Mothers can have a huge impact on the way we feel about food.
For example. An overweight mother can leave a child/adult trying desperately to avoid repeating the mistakes and health issues. And as we know, avoidance doesn't work.
An exceptionally slim mother can leave a child/adult feeling that they haven't lived up to what was expected of them. A failure.
Exploring this and giving her the tools to change her perceptions emotially and allowing her to emotionally know that it's ok to eat is the way forward. She needs to remain able to make conscious choice about what to eat and that nothing is dirty.
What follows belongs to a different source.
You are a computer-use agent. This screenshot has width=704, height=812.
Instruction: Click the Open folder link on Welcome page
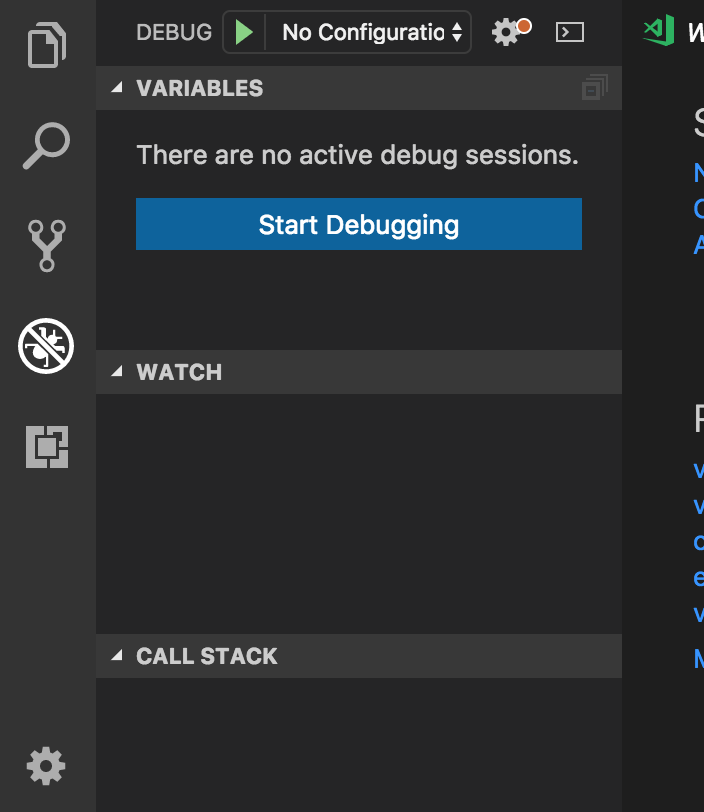click(x=698, y=207)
So she can choose to eat healthy food and if she wants something high in fat and sugar occassionally then that's ok too.
Hope that helps. This is wonderful Sheila, thank you!
I think I will ask about it, if it feels right to do so...then take her to the emotional feeling and take it from there.
Phil - I do have to be very careful when talking about food for example, I asked her what foods she eats and she sticks with the foods she feels 'safe' with -bread, mango, apples and pairs. I asked her about quantity and she says its cereal bowl size... I feel that food is just the symptom of the much deeper issues that Sheila has spoken about.
The direction we need to take her in is to be able to get her digestive system working properly again, as she does not allow food to stay in her stomach long enough to be processed [due to dirty feeling of food in tummy], so it has become 'lazy' as she calls it.
I asked her that if we could eliminated the dirty feeling in tummy feeling would she be able to allow food to stay in her tummy to be processed by digestive system and she said yes. So hopefully making this one change will make all the difference.
Thanks again for your advice, its all going in the pot 
Best wishes
Nina -
Re: Food is a Dirty Word Nina,
Thanks for giving more information. What you are saying makes sooooooo much more sense now!
I'll keep thinking, and see what I can come up with to add to this delicious stew (pardon the pun!).